Goal of the exercise
Print the lines of the records from the line that contains "This screenshot has height=1080, width=1933." through the line that contains "tab-label: BookServiceImpl.java is", both included, reproducing them exactly. Leave the pictures out of your answer.

Exercise inputs
________________

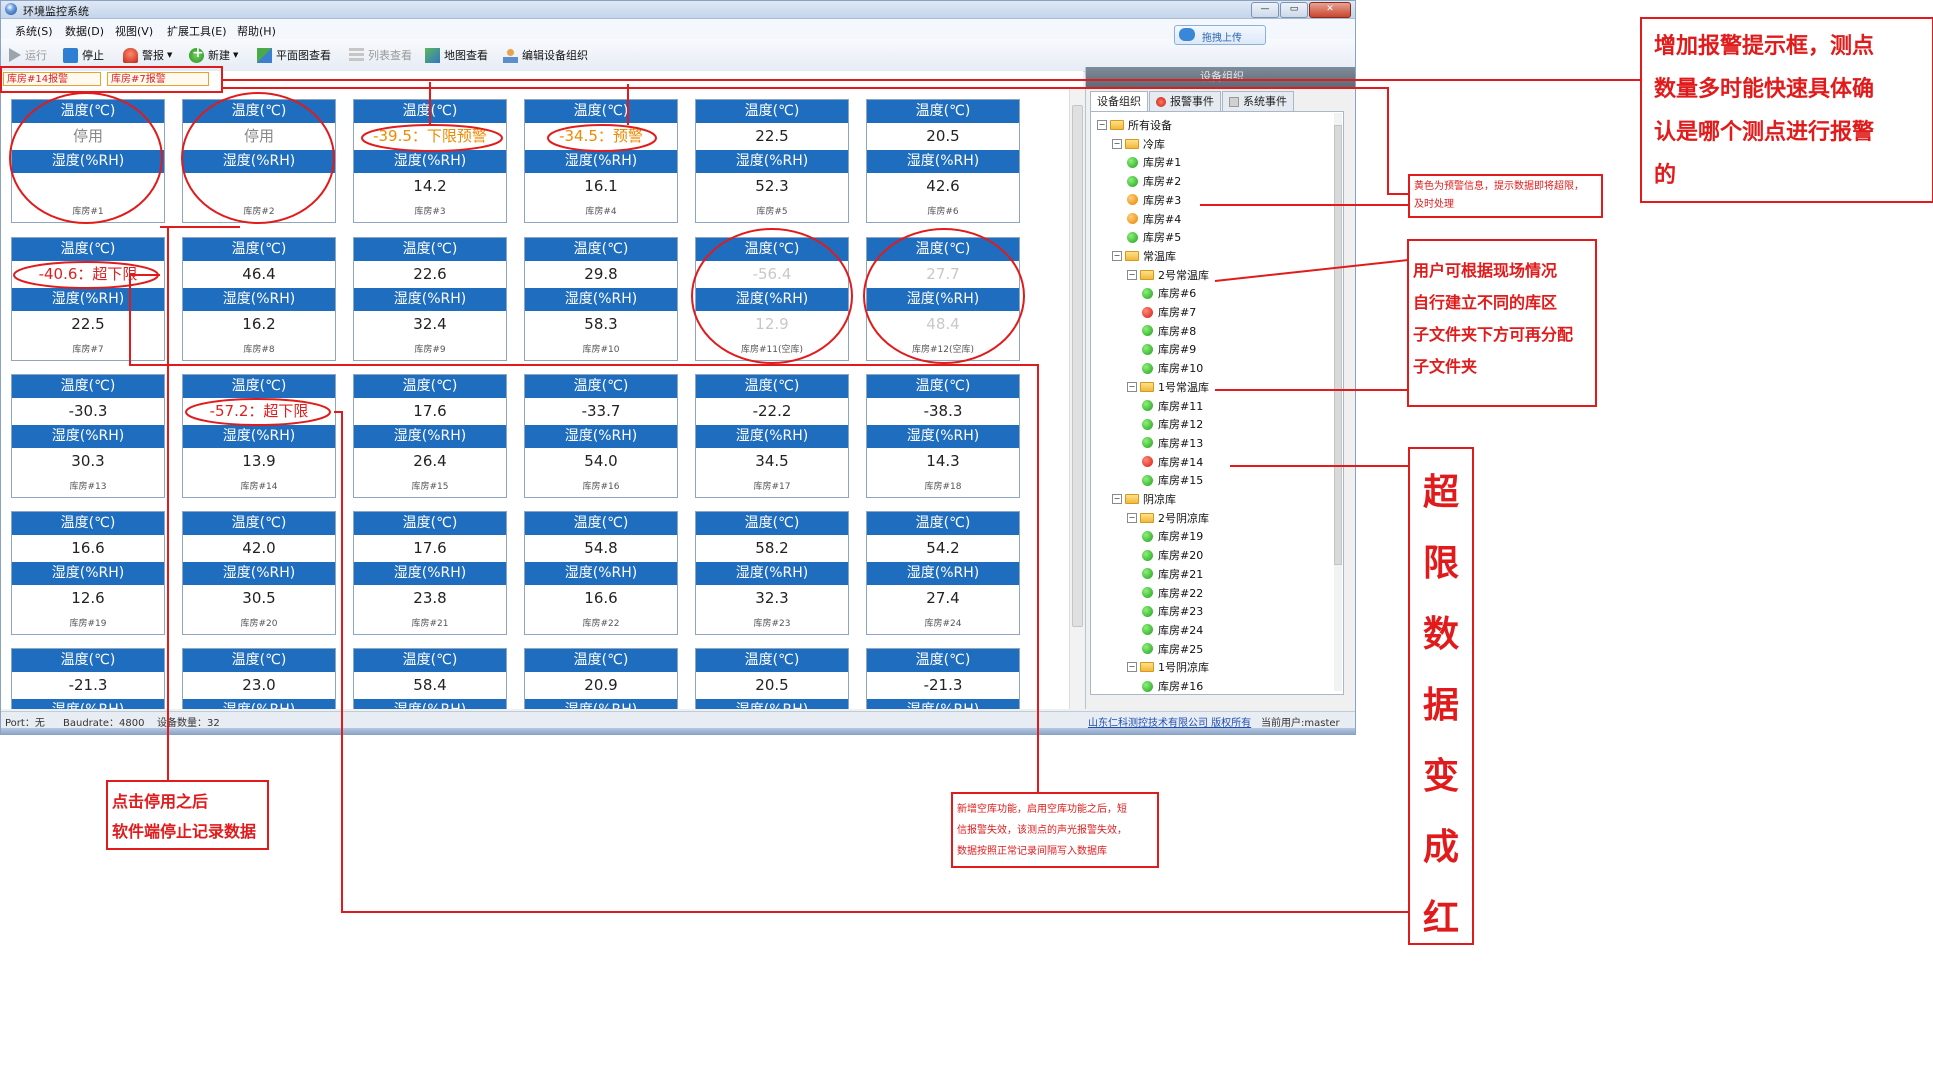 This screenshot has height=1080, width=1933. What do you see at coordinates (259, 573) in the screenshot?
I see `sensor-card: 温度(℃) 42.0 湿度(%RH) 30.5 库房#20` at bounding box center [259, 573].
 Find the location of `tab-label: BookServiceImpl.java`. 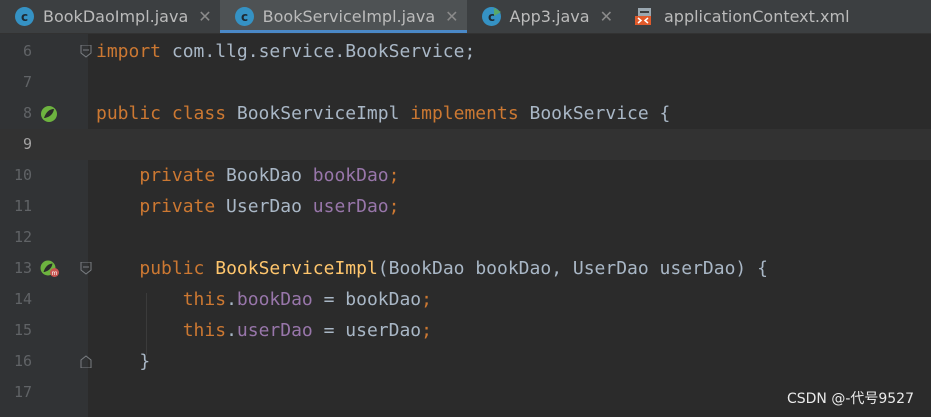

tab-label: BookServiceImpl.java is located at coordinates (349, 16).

________________

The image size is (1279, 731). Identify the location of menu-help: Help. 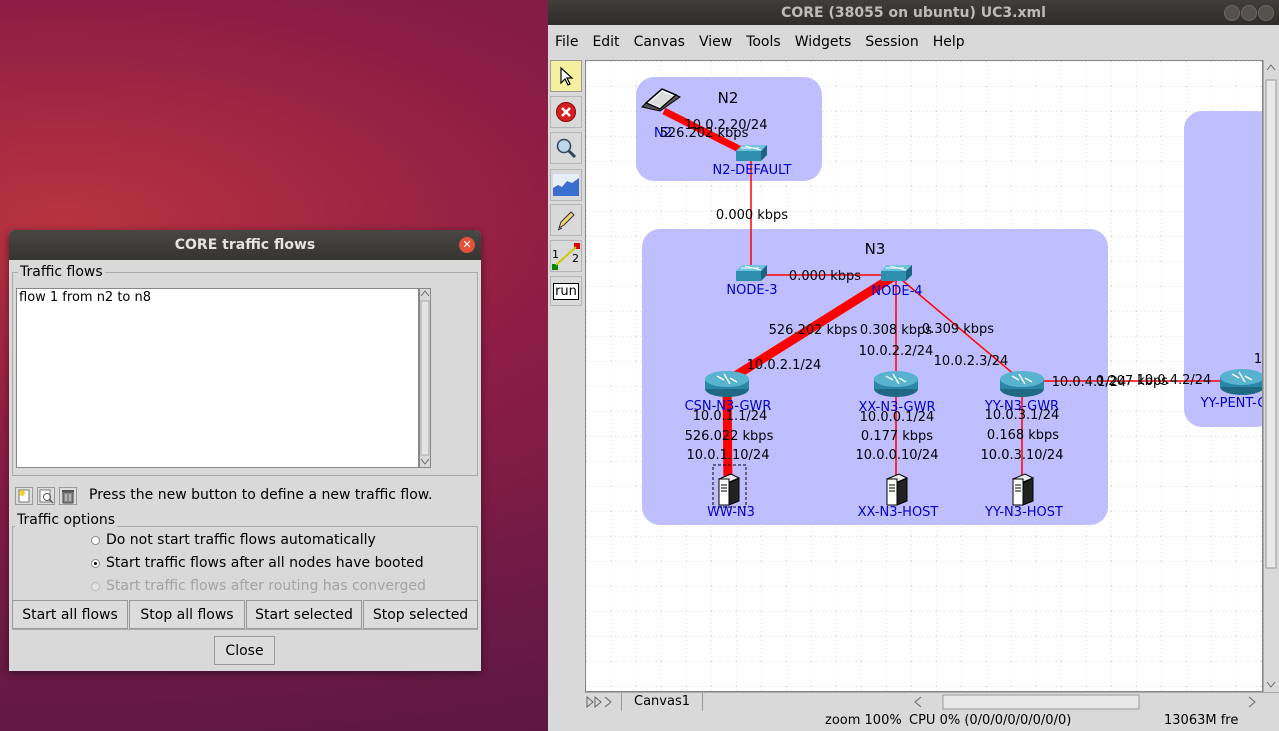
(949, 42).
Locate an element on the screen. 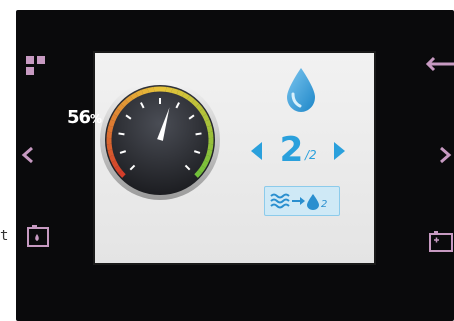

________________

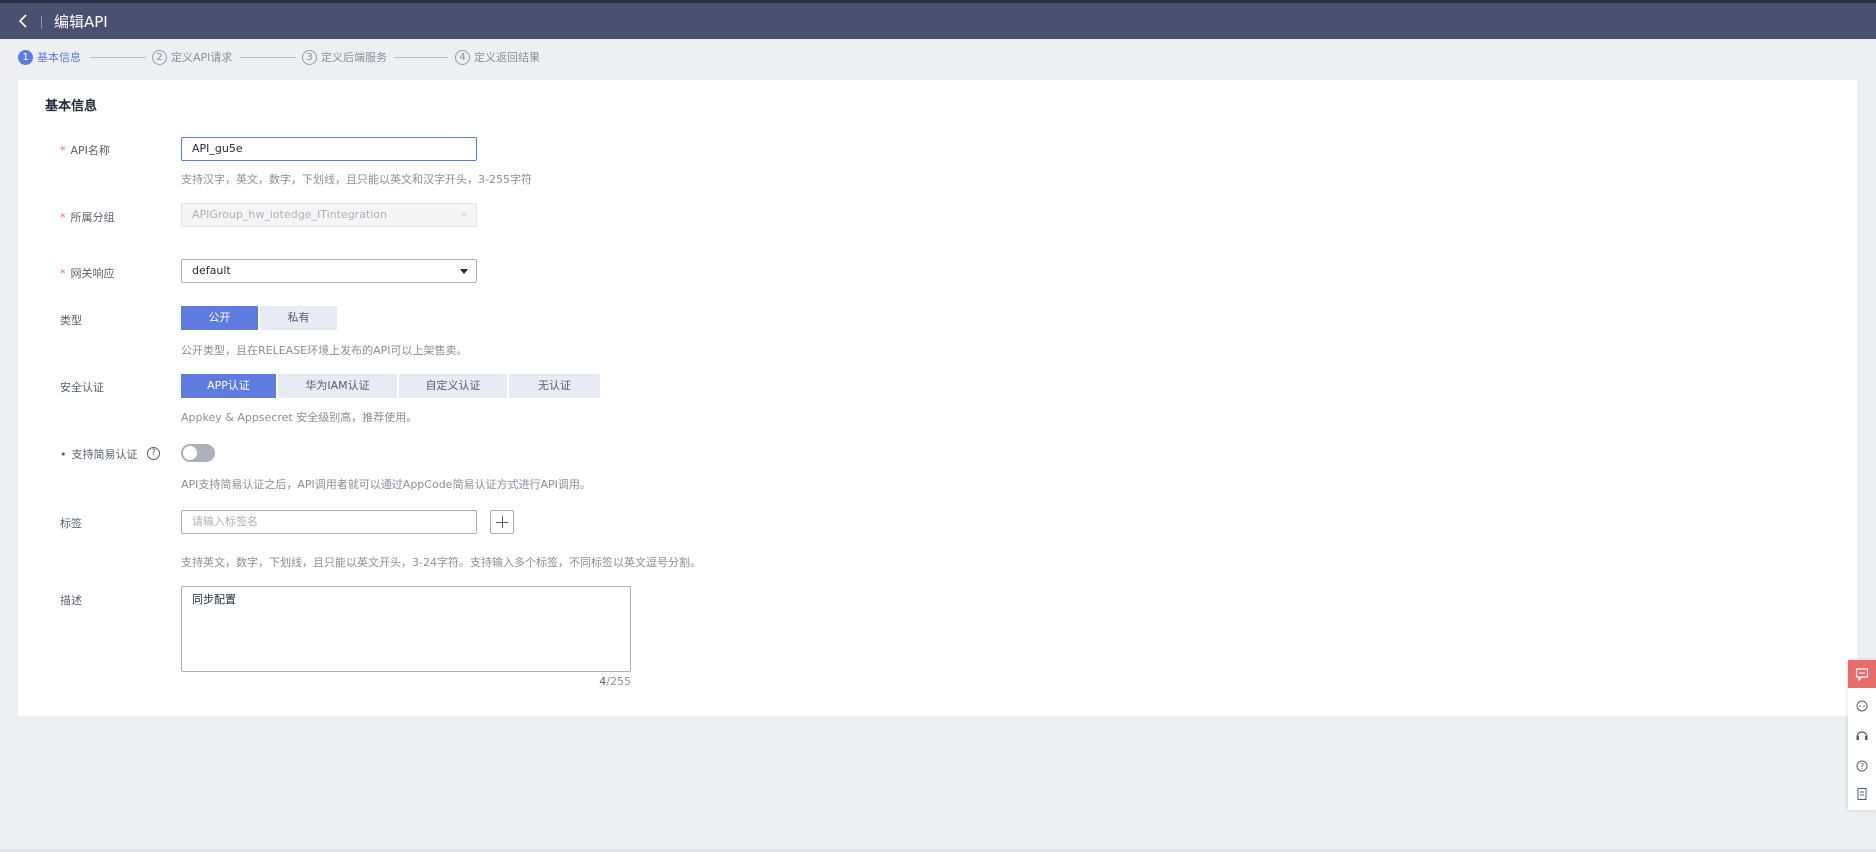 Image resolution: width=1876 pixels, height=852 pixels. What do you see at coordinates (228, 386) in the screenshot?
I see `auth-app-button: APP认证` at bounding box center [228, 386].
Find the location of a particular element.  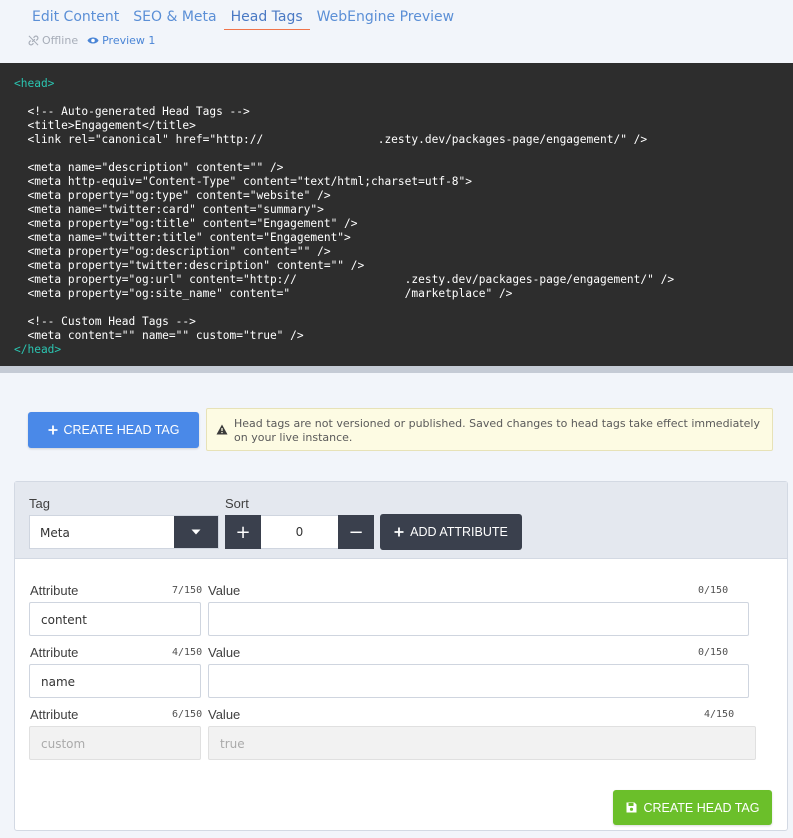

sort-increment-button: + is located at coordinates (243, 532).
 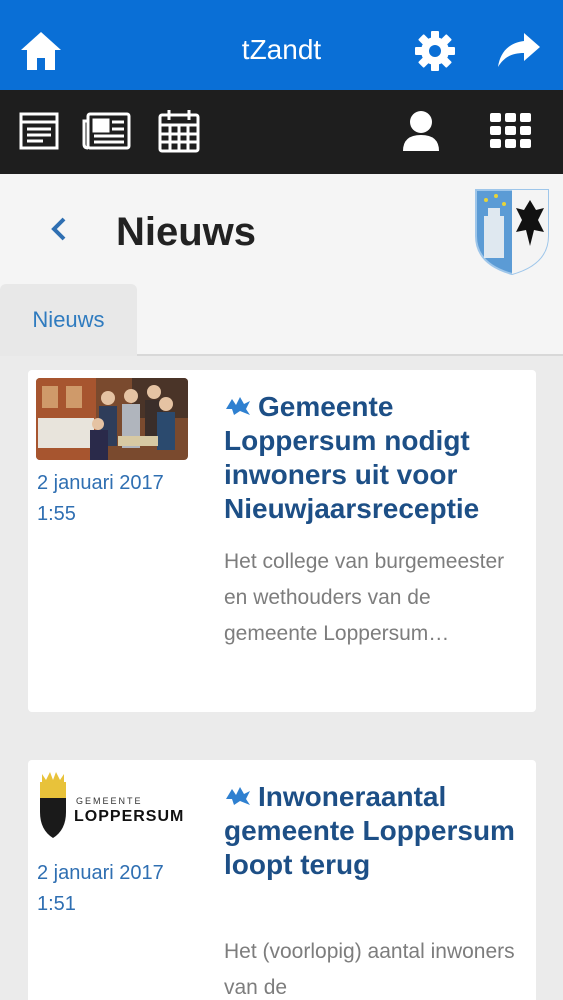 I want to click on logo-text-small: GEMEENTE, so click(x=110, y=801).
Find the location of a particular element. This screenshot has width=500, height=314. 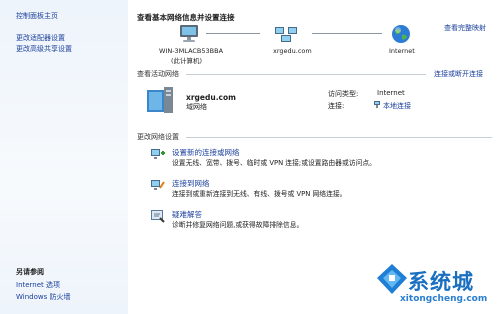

________________

Solution to the problem
 This screenshot has height=1080, width=1933. What do you see at coordinates (259, 573) in the screenshot?
I see `sensor-card: 温度(℃) 42.0 湿度(%RH) 30.5 库房#20` at bounding box center [259, 573].
 Find the location of `tab-label: BookServiceImpl.java`. 

tab-label: BookServiceImpl.java is located at coordinates (349, 16).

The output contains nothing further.